== Work task ==
Would you return, word for word, the lines of the data below from the line with "apéritif (570, 535)" through the line with "[Der Campus aus der Luft] (639, 346)", and no others?

***** Data shown

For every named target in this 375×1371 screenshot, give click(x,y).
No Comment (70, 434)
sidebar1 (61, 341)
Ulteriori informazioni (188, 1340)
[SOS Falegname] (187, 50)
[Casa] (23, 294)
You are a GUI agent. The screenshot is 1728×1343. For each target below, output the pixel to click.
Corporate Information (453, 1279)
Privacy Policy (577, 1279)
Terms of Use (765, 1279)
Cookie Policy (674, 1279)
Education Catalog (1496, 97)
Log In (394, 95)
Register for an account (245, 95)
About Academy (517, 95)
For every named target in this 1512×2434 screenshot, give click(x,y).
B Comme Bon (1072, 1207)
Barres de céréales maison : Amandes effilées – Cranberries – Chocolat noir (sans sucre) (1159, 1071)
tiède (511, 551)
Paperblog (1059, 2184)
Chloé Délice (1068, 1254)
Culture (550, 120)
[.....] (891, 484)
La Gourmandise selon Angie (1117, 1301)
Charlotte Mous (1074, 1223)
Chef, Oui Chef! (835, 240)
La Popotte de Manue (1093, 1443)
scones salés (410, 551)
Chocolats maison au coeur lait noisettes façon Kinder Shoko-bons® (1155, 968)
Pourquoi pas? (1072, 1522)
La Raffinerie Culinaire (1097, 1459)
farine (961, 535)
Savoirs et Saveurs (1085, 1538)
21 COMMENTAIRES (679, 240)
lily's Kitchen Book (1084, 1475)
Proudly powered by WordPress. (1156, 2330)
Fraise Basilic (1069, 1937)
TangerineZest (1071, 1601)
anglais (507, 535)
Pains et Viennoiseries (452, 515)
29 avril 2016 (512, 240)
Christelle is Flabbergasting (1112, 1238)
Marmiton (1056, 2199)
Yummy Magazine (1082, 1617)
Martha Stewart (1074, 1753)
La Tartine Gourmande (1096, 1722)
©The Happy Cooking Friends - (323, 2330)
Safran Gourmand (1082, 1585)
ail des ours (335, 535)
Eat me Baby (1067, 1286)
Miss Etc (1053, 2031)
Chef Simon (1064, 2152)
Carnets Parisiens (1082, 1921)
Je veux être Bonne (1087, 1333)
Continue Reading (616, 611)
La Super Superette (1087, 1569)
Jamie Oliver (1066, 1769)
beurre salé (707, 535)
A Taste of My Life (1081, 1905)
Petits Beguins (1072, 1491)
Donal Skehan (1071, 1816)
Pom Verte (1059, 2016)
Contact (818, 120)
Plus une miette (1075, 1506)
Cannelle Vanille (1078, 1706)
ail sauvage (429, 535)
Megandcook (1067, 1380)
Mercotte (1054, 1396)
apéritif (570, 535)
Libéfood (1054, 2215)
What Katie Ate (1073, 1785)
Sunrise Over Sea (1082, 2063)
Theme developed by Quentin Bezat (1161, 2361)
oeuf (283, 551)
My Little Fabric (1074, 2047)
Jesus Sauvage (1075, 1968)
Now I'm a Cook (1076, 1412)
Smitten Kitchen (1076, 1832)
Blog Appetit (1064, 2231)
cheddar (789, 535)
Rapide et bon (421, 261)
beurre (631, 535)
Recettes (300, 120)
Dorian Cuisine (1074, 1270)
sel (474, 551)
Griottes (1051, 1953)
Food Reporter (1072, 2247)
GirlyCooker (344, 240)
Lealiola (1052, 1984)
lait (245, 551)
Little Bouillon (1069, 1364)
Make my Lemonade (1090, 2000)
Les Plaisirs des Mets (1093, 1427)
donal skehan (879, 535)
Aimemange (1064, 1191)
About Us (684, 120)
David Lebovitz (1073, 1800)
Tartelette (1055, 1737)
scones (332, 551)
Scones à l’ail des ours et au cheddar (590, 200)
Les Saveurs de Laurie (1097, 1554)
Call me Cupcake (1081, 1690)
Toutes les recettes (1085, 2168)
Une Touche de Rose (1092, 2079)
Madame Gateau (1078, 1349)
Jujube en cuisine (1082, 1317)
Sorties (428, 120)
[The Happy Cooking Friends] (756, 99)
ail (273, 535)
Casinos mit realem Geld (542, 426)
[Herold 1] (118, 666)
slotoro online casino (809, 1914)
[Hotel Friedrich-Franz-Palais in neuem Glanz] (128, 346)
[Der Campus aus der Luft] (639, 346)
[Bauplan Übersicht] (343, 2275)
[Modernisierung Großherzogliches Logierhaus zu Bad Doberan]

**********

== Solution to the problem ==
apéritif (570, 535)
Libéfood (1054, 2215)
What Katie Ate (1073, 1785)
Sunrise Over Sea (1082, 2063)
Theme developed by Quentin Bezat (1161, 2361)
oeuf (283, 551)
My Little Fabric (1074, 2047)
Jesus Sauvage (1075, 1968)
Now I'm a Cook (1076, 1412)
Smitten Kitchen (1076, 1832)
Blog Appetit (1064, 2231)
cheddar (789, 535)
Rapide et bon (421, 261)
beurre (631, 535)
Recettes (300, 120)
Dorian Cuisine (1074, 1270)
sel (474, 551)
Griottes (1051, 1953)
Food Reporter (1072, 2247)
GirlyCooker (344, 240)
Lealiola (1052, 1984)
lait (245, 551)
Little Bouillon (1069, 1364)
Make my Lemonade (1090, 2000)
Les Plaisirs des Mets (1093, 1427)
donal skehan (879, 535)
Aimemange (1064, 1191)
About Us (684, 120)
David Lebovitz (1073, 1800)
Tartelette (1055, 1737)
scones (332, 551)
Scones à l’ail des ours et au cheddar (590, 200)
Les Saveurs de Laurie (1097, 1554)
Call me Cupcake (1081, 1690)
Toutes les recettes (1085, 2168)
Une Touche de Rose (1092, 2079)
Madame Gateau (1078, 1349)
Jujube en cuisine (1082, 1317)
Sorties (428, 120)
[The Happy Cooking Friends] (756, 99)
ail (273, 535)
Casinos mit realem Geld (542, 426)
[Herold 1] (118, 666)
slotoro online casino (809, 1914)
[Hotel Friedrich-Franz-Palais in neuem Glanz] (128, 346)
[Der Campus aus der Luft] (639, 346)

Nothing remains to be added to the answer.